When you're a startup with a new product and a small marketing budget, it's tough to get customers' attention. Finding a marketing partner with an established audience that might like your product can help boost your own sales.
Take the case of Healthy Foods LLC. Founded in May 2011, the company had a fun new product called Yonanas, a machine that turns overripe bananas into a tasty, low-cal, dairy-free frozen dessert. While Healthy Foods did well initially, selling the machine on the Home Shopping Network and getting it into some major department stores, there was potential for better sales. What Yonanas lacked was exposure to more of its perfect target customer: people who love bananas.
Meanwhile, a big brand in bananas -- Dole -- had a problem of its own. Grocery stores were complaining that their bananas too often started turning brown and became overripe before their purchasers had a chance to eat them.
Last fall, Dole reached out to the company, and announced a partnership with Healthy Foods to promote Yonanas. Dole even made an equity investment in the company.
The co-marketing campaign just began rolling out. Dole plans to distribute 100 million bunches of bananas with stickers that say "Turn me into Yonanas." Future plans include adding the sticker to Dole frozen fruit.
This case demonstrates that if you can get the marketing started, a big player may notice you and reach out. But don't wait for opportunity to knock -- small business owners should also be out proactively approaching partners.
The Curious Child, a new upscale toy store in my Seattle-area neighborhood, did just that. I noticed the place when it first opened, but I saw that it was in an out-of-the-way location that's easy to miss.
But the store made a smart move in partnering with my children's public elementary school.

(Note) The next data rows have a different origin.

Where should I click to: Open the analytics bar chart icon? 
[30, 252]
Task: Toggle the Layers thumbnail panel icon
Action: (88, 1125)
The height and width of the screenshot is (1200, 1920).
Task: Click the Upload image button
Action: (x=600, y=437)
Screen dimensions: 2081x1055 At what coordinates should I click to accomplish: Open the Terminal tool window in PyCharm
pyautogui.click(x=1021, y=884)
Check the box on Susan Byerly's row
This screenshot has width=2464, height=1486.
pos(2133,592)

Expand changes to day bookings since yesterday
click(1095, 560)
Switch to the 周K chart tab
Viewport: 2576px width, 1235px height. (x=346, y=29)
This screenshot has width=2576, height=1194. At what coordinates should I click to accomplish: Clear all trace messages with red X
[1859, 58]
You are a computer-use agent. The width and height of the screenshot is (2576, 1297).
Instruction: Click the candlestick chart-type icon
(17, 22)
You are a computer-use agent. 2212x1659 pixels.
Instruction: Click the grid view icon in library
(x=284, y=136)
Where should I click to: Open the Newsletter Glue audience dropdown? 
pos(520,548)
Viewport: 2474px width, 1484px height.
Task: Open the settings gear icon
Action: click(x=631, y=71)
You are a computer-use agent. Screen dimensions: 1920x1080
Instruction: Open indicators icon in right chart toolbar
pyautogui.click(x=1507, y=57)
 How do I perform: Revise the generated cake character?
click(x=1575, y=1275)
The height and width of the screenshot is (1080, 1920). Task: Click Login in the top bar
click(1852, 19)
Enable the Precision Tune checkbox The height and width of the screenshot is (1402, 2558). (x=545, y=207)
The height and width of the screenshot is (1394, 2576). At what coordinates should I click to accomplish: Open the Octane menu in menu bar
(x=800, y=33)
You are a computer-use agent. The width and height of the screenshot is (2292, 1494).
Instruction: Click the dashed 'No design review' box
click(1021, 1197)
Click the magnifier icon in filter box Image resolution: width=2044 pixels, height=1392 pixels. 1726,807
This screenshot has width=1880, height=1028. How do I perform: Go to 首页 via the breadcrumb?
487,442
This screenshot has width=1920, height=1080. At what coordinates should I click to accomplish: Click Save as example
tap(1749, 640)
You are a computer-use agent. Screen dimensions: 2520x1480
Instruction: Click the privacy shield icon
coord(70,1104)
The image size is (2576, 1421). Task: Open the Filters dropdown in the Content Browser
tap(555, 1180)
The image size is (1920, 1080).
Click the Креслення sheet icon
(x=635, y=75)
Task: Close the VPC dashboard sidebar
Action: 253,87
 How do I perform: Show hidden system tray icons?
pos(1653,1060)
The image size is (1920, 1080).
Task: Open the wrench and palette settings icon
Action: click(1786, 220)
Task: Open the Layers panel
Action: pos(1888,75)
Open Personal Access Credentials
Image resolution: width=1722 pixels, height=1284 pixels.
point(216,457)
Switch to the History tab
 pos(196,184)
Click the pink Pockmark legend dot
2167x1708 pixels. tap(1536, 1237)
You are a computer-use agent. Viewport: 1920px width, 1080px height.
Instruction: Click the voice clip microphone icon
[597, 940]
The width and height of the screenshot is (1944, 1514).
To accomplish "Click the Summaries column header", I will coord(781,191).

The school sponsored a family math-game night with dozens of interesting games that involved geometry or calculation, set out on tables in the gym. About 200 people turned out.
The Curious Child had provided the games and had a large display table at the event. Families had a chance to try the games, and then buy them on the spot.
The partnering event offered an educational opportunity the school might not otherwise have been able to afford, and it provided a terrific marketing opportunity for the toy store, putting its products in front of its ideal target audience. It was a classic win-win.